Es ist schon ein Jammer, wenn jemand wie Praschak den Ehrenkodex der Politik verletzt hat – einer Politik, der er soviel verdankt, wie es heißt. Er ist ein politisch entsandter Manager. Er wurde nie aus seiner politischen Abhängigkeit entlassen. Es ist die Unfreiheit dieser politischen Manager, die ihn zur Verzweiflung gebracht hat! Er hat es nicht überwunden, daß man nicht anerkennen wollte, daß er, der wirtschaftspolitisch so gut ist, nicht akzeptiert wird, weil er gut ist, sondern nur akzeptiert wird, weil er die Leiter über das Vranitzky-Sekretariat und das Parteibüro in diese Bank benützt hat. Das hat ihn zutiefst depressiv gestimmt, das hat ihn zutiefst verletzt, denn der Mann konnte etwas! Und nun ist er da und wird diese klebrigen Fäden nicht mehr los, an denen er sein Leben lang gehangen ist und von denen er meinte, sie kraft seiner Leistung loswerden zu können. – Auch bei Ihnen gilt die Leistung etwas, meine Kollegen von den Sozialdemokraten und der ÖVP!

Leistung soll doch etwas gelten! Leistung soll doch die Freiheit des Menschen bringen und ihn nicht noch mehr an die klebrigen Fäden einer einstmals eingegangenen Abhängigkeit ketten! Das ist so wie im finsteren Mittelalter, als jemand einmal ein Lehen bekommen hat, welches er dem guten Betragen dem Lehensherrn gegenüber zu verdanken hat, und diese Belastung nicht mehr los wird. Denn wenn er einmal nicht mehr brav ist, ist er das Lehen los. (Bundesrat Payer: Das ist geschmacklos! – Bundesrat Schöls: Sie verwechseln da etwas!) Die Bauernbefreiung im Jahr 1848 – immerhin ist das 150 Jahre her – sollte die Möglichkeit bieten, darüber nachzudenken, daß auch ein Bankangestellter das Recht hat, endlich frei zu sein und nicht immer nur am Gängelband einer Partei zu hängen. Freiheit muß das Motiv lauten! (Zwischenrufe.)

Es ist eigenartig, daß auch der ehemalige Finanzminister Lacina folgendes geschrieben hat: Im übrigen bin ich der Auffassung, daß Personalpolitik mit Menschlichkeit verknüpft werden kann. – Hören Sie das Wort "kann"? – Der Herr Finanzminister, ein Sozialdemokrat, den ich auch aufgrund seiner finanzpolitischen Kompetenz sehr achte, schreibt: Menschlichkeit kann berücksichtigt werden! – Ist das sozialdemokratische Führungspolitik? – Muß es nicht lauten: Menschlichkeit ist bei der Personalpolitik zu berücksichtigen?
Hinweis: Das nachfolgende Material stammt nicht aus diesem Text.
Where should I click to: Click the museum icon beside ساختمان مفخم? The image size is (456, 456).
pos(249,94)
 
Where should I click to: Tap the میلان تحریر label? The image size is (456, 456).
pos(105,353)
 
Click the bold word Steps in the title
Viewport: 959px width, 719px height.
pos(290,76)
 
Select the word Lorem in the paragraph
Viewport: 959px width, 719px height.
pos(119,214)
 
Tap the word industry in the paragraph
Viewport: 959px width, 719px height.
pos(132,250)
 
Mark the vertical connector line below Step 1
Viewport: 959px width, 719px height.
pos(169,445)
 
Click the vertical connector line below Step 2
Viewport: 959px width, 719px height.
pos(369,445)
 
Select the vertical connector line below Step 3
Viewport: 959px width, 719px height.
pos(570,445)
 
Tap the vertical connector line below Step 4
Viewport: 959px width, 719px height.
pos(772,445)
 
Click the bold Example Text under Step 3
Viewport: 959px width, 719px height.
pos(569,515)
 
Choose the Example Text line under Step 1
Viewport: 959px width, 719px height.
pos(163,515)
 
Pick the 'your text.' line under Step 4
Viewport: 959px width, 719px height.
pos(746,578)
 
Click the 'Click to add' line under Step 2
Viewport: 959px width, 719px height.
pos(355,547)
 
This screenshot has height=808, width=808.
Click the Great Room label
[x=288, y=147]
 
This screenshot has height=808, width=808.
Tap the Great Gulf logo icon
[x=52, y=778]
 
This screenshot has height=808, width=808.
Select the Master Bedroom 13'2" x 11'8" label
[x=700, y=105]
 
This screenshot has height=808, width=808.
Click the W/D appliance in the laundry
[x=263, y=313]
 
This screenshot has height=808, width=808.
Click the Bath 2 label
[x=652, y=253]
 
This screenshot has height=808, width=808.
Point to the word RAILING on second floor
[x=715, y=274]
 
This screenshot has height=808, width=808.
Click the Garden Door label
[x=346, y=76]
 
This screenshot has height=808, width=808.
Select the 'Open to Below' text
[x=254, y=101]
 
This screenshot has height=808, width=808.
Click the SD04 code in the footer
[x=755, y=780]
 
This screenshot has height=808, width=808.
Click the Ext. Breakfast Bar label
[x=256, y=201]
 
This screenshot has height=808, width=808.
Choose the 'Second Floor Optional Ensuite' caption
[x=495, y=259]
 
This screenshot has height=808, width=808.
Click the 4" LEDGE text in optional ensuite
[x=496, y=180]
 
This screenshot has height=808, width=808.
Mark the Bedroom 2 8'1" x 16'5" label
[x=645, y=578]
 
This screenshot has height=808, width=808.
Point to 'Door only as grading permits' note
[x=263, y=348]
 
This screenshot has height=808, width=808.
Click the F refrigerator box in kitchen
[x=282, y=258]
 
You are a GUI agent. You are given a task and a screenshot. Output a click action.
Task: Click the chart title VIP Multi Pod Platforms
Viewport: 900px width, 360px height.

Da ist doch etwas fehlgelaufen, meine Damen und Herren! Da ist die Menschlichkeit auf der Strecke geblieben – und mit ihr all jene Dinge, die im Namen dieser Abhängigkeitspolitik, dieser Lehenspolitik nicht wahrgenommen wurden. Es ist dieses Karrierekarussell, das gerade bei diesen beiden Parteien, die 50 Jahre lang mit kurzen Ausnahmen diese Republik in Erbpacht genommen haben, es ist dieses Karrierekarussell, welches manchen ehrlichen Bürger in diesem Karussell zur Verzweiflung bringt. Das decken nicht einmal die Tausender des Monatsgehalts ab. Nein, da gibt es die Würde. Und dieser Praschak hat die Würde gehabt, zu sagen: Ich kann nicht mehr!, und hat sich erschossen. Ein Mann, der ein Waffenfeind gewesen ist. Das ist kein Rambo gewesen. Das ist ein feinfühliger, zutiefst verletzter Mensch gewesen, und Sie versuchen das jetzt niederzutreten und hoffen, daß das Gras des Vergessens, die Pflastersteine des Hofs über seine Haltung und seine Lebensweise gelegt werden. (Zwischenrufe.)